2005 - Microsoft XBOX 360
The release of the XBOX 360 ushered in the age of High Definition gaming and a new level of visual fidelity never imagined in graphics. Armed with a 3.2 GHz PowerPC Tri-Core Xenon processor, the XBOX 360 also cemented the establishment of multimedia dashboards on the home consoles, a wider adoption of a centralized online gaming network in XBOX Live, and WIRELESS controllers right out of the gate. Initially the XBOX 360's library was underwhelming at best with a sub-par prequel to Perfect Dark and a fantastic fourth entry into the Dead or Alive series but would eventually take off with the release of the groundbreaking Gears of War and the killer app Halo 3. Eventually the XBOX 360's library would grow to become one of the best catalogs in gaming yet to be realized.

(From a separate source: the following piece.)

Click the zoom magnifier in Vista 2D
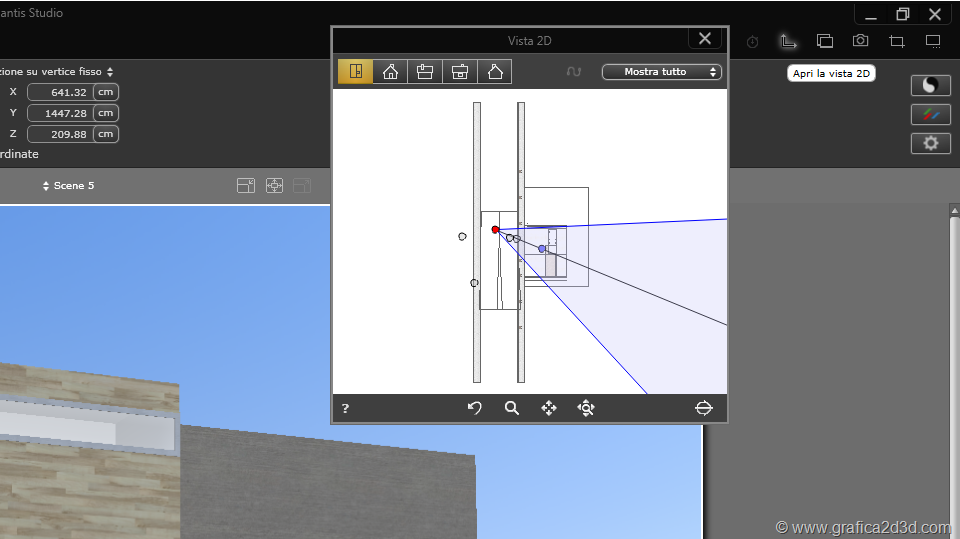click(x=512, y=408)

2006 - Sony Playstation 3 (PS3)
Housing a 3.2 GHz IBM Cell Broadband Engine processor able to pull off incredible feats of graphical effects, the Playstation 3 would lay birth to some of the most Hollywood-ready franchises in gaming including The Last of Us and Uncharted, along with other high-profile exclusives Little Big Planet and Metal Gear Solid 4. Innovation-wise, the PS3 provided the first samples of online cloud computing and a Second-Life avatar like experience with Playstation Home.
2006 - Nintendo Wii
Underpowered when compared to the competing PS3 and XBOX 360, the Nintendo Wii would prove that creativity trumps specs in the world of video games. Bringing motion-based gameplay to the masses, the Nintendo Wii took the guessing out of controls in favor of sheer intuitiveness, as evident in one of the most popular pack-in games of all time, Wii Sports. While most will remember the Wii for the use of the Wiimote controllers, the Wii was also notable for being Nintendo's first foray into home console backwards compatibility with the Gamecube library, the use of avatars in the creation of Mii characters, lifestyle content with the Weather and News Wii Channels, and best of all the Virtual Console, opening the door for Nintendo's back catalog and new indie titles.